• **练习任务 A**
请将所附节选中自“Vector(int n, const”起至“first, Itreator last)”止（首尾均包括在内）的部分重新写出，并把其中的“data”一律替换为“value”。
• **练习任务 B**
请根据所附节选回答以下问题：
(i) 拷贝构造主要是为了防止什么问题？
(ii) 析构函数为何首先判断是否为空？
(iii) size() 函数返回的是哪个表达式？

• **所附节选**
-- -- --

Vector(int n, const T& data=T())
		{
			start = new T[n];
			for (int i = 0; i < n; i++) {
				start[i] = data;
			}

			finish = start + n;
			end_of_storage = finish;
		}

（3）使用迭代器进行区间构造：同样先申请空间，对指针进行解引用进行赋值，然后维护指针

Vector(Itreator first, Itreator last)
		{
			start = new T[last - first];
			finish = start;
			auto it = first;
			while (it != last) {
				*finish++ = *it++;
			}
			end_of_storage = finish;
		}

（4）拷贝构造：这个主要防止浅拷贝的问题。

Vector(const Vector& v)
		{
			start = new T[v.capacity()];
			for (int i = 0; i < v.size(); i++) {
				start[i] = v[i];
			}
			finish = start + v.size();
			end_of_storage = start+v.capacity();
		}

（5）析构函数：防止对一块空间进行重复回收，所以首先进行判断是否为空。

~Vector()
		{
			if (start) {
				delete[] start;
				start = finish = end_of_storage = nullptr;
			}
		}

二、容量操作

(1)size()，vector中存储有效元素的个数

int size() const{
			return finish - start;
		}

(2)capacity()，vector的容量

int capacity() const{
			return end_of_storage - start;
		}

(3)empty()：判断是否为空

bool empty() {
			if (start == finish) {
				return true;
			}
			return false;
		}

(4)reserve(int newcapacity)：首先要知道vector扩容规律（缩小空间忽略，扩大空间进行操作）修改vector的容量，重新申请空间，将原来空间的元存储到新空间中，然后回收原来start的空间，将新申请的空间赋值给start，并且修改空间容量。

-- -- --

• **数据摘录**
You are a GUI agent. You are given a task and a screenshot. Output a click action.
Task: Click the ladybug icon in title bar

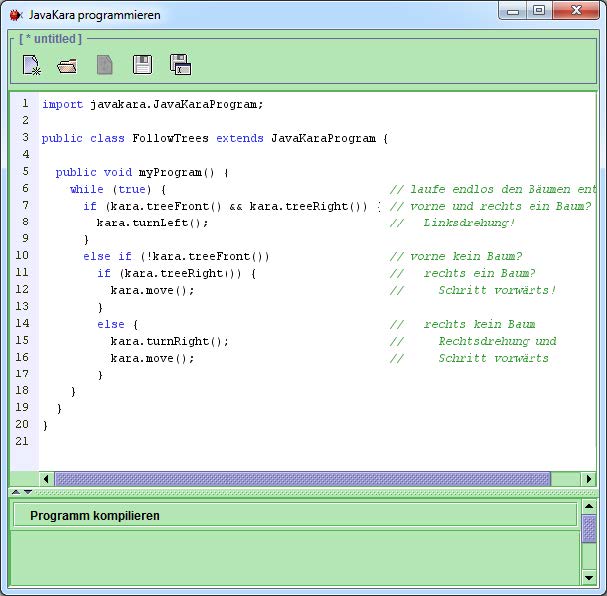point(15,15)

-- -- --

• **参考答案 A**
Vector(int n, const T& value=T())
		{
			start = new T[n];
			for (int i = 0; i < n; i++) {
				start[i] = value;
			}

			finish = start + n;
			end_of_storage = finish;
		}

（3）使用迭代器进行区间构造：同样先申请空间，对指针进行解引用进行赋值，然后维护指针

Vector(Itreator first, Itreator last)

• **参考答案 B**
(i) 浅拷贝的问题。
(ii) 为了防止对一块空间进行重复回收。
(iii) finish - start